> MATERIAL FOR THIS TASK
☆ ☆ ☆ ☆ ☆ ☆ ☆

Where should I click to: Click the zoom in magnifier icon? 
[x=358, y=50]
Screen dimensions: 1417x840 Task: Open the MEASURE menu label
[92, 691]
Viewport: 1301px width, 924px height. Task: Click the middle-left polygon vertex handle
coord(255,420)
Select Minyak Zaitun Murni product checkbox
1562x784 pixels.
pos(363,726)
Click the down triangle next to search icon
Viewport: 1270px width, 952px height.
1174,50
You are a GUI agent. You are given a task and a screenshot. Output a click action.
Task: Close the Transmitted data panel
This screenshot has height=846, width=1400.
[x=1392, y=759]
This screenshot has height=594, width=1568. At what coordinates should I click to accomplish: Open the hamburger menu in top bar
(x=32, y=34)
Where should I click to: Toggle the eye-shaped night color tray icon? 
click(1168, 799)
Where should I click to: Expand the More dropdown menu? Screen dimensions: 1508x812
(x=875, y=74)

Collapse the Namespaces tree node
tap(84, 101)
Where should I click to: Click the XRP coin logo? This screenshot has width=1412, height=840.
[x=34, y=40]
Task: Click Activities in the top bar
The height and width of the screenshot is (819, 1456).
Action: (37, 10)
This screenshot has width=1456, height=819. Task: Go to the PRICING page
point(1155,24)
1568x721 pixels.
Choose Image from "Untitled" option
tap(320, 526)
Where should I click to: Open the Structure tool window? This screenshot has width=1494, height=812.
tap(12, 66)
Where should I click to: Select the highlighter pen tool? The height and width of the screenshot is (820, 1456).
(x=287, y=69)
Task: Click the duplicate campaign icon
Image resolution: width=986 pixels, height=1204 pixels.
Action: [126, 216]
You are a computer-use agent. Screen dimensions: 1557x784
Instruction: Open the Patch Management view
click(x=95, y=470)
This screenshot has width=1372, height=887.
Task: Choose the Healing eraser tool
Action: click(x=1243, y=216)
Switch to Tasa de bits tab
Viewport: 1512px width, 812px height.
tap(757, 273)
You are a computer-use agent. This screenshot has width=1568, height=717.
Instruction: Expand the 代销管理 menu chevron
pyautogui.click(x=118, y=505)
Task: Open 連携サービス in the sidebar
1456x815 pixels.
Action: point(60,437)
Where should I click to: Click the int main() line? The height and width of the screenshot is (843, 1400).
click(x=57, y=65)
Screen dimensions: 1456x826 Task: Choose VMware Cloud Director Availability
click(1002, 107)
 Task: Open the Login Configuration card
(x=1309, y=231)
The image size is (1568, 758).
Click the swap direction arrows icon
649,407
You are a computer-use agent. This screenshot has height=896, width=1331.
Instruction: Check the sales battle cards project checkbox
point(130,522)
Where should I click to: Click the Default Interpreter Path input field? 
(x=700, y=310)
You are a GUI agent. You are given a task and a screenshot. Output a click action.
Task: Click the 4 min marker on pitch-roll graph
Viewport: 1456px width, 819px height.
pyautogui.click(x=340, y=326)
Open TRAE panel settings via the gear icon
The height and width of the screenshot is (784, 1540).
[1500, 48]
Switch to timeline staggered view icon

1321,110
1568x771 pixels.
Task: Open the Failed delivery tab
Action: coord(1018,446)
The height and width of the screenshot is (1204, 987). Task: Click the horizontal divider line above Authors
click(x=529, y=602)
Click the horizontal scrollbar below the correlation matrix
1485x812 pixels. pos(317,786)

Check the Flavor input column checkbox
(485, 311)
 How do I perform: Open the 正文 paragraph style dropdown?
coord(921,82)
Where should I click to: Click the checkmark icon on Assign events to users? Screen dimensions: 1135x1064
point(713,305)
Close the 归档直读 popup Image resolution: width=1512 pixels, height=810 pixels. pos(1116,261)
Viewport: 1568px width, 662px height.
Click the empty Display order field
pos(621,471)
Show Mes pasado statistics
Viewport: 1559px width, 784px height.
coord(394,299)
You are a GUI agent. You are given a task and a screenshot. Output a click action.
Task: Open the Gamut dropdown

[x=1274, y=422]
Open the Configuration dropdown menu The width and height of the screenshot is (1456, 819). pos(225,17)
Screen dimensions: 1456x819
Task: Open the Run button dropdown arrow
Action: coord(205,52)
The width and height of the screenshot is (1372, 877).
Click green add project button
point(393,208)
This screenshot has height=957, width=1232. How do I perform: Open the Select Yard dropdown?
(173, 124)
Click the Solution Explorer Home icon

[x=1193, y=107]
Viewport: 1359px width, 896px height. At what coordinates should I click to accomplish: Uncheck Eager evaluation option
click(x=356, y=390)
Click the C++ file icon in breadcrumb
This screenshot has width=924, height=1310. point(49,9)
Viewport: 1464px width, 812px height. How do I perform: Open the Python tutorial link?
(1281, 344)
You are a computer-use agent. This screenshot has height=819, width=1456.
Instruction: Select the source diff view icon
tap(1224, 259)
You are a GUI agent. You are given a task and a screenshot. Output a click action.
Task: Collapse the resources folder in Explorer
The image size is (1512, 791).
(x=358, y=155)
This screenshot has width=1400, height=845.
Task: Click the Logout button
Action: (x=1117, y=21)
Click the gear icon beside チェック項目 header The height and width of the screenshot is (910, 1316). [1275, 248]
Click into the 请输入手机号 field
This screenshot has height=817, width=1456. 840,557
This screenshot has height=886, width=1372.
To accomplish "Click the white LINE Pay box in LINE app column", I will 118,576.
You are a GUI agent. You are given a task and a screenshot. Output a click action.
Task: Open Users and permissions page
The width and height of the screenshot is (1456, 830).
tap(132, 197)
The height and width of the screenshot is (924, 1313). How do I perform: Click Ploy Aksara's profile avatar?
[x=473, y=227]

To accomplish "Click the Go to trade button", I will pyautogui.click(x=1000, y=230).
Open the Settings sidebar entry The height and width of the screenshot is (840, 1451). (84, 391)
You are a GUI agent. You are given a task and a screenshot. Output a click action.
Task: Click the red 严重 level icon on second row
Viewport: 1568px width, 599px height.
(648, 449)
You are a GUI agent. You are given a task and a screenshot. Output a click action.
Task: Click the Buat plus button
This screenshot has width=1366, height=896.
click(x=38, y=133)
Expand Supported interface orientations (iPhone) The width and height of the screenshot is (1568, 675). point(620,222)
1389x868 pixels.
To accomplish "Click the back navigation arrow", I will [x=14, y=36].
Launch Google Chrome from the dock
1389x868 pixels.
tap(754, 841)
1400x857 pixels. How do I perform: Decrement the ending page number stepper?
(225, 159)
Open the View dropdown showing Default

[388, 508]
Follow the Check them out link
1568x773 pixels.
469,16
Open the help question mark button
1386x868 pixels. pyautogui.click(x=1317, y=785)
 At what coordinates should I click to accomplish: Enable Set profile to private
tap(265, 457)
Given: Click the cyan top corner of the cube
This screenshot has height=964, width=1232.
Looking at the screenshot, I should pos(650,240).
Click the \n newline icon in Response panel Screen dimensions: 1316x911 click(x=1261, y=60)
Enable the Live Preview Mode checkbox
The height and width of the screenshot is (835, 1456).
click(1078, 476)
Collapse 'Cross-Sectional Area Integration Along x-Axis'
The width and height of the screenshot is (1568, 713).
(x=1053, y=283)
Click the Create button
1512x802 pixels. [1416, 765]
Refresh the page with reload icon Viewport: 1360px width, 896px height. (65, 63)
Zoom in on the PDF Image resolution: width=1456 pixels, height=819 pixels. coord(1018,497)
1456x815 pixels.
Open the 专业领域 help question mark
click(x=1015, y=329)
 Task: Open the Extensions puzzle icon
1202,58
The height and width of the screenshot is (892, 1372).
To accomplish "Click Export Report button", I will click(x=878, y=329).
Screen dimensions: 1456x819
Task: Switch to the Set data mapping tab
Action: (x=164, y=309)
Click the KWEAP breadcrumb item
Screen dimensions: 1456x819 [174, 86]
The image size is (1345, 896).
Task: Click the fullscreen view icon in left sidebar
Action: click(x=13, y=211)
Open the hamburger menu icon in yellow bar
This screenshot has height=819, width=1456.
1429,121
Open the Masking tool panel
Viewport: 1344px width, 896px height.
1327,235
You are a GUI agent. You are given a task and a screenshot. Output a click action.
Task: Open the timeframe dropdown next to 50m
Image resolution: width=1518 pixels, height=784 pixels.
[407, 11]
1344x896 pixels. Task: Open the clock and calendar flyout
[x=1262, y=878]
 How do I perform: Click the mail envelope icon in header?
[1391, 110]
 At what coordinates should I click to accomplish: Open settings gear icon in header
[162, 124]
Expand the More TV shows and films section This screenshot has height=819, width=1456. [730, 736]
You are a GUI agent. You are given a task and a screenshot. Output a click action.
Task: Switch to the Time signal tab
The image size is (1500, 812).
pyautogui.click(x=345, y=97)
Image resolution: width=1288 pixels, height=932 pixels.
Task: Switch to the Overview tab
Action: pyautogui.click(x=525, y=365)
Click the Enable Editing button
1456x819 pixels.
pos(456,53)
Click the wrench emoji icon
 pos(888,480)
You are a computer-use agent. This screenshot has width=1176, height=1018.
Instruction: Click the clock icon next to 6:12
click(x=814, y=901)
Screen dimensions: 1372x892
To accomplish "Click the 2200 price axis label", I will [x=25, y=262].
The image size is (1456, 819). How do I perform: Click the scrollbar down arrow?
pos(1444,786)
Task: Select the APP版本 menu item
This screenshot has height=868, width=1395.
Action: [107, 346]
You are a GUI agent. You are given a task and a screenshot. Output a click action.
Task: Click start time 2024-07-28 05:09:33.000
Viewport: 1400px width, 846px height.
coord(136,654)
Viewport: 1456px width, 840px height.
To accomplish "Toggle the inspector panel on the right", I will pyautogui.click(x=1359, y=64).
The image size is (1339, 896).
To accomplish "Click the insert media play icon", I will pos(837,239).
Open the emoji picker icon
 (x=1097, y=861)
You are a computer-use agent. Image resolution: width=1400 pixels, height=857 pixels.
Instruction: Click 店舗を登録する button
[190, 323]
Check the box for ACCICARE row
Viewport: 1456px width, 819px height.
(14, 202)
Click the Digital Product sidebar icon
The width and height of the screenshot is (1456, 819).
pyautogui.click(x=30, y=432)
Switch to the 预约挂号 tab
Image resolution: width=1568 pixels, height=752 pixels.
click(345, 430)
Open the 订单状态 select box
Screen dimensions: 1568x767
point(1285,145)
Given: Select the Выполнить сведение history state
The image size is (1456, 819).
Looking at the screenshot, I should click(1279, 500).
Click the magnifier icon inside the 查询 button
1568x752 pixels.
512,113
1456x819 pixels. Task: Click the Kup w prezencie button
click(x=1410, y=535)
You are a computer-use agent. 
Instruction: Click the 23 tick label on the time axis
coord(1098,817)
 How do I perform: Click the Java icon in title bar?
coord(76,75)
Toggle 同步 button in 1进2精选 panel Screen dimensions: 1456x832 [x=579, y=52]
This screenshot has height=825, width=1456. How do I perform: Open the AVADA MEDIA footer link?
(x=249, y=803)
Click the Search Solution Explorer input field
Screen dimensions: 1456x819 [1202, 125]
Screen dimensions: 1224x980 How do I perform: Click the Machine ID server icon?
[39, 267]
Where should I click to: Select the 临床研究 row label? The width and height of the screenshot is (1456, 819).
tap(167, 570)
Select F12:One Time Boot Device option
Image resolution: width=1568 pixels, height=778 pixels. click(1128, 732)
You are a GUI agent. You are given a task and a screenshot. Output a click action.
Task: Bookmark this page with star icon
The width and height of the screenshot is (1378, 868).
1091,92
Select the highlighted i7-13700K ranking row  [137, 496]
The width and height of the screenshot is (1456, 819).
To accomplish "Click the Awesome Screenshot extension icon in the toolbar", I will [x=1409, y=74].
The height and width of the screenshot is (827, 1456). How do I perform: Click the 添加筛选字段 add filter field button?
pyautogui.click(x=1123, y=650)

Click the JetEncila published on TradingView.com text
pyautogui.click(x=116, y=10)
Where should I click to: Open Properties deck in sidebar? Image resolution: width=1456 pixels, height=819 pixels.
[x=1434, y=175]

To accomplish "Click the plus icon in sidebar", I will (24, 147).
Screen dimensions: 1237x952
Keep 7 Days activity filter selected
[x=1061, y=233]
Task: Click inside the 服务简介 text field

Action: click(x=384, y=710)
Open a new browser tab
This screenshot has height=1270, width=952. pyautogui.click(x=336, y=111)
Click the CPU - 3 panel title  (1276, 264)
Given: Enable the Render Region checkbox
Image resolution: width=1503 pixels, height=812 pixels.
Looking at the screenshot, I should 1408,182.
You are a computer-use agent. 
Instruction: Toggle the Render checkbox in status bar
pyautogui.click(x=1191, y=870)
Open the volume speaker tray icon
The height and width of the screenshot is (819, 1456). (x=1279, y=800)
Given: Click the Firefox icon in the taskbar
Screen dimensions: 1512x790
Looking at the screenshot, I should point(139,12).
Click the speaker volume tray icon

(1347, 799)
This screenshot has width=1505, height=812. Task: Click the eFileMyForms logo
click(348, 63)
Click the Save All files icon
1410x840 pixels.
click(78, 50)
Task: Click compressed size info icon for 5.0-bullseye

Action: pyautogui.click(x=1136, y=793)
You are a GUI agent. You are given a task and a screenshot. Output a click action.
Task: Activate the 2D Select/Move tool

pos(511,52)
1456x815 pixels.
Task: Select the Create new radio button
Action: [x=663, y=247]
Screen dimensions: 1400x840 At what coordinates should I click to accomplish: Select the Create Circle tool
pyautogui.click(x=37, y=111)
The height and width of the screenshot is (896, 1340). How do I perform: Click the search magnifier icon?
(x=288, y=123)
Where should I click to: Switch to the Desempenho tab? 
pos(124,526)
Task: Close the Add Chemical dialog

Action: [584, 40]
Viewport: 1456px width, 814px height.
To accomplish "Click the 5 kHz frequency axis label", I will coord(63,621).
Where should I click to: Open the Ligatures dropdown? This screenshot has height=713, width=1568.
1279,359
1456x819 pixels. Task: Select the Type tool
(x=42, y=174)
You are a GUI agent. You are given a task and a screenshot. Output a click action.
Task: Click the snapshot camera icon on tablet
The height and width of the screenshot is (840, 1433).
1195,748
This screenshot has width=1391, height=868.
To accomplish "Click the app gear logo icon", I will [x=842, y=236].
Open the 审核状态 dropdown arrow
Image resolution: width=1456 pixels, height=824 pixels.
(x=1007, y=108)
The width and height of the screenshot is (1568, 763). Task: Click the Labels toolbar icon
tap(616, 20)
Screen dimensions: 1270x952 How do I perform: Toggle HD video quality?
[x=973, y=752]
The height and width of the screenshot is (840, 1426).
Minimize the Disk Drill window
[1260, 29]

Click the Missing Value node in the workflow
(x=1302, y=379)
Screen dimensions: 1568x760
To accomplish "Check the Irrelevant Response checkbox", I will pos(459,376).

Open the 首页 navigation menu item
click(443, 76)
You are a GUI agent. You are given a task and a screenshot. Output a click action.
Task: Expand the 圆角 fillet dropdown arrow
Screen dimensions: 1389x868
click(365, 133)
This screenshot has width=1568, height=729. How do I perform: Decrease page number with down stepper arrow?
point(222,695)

☆ ☆ ☆ ☆ ☆ ☆ ☆

> EXERCISE DETAILS
Search the preceding listing for "plus", then copy every line that holds it.

> ANSWER TO THIS PROBLEM
Task: Click the Buat plus button
To accomplish "Click the plus icon in sidebar", I will (24, 147).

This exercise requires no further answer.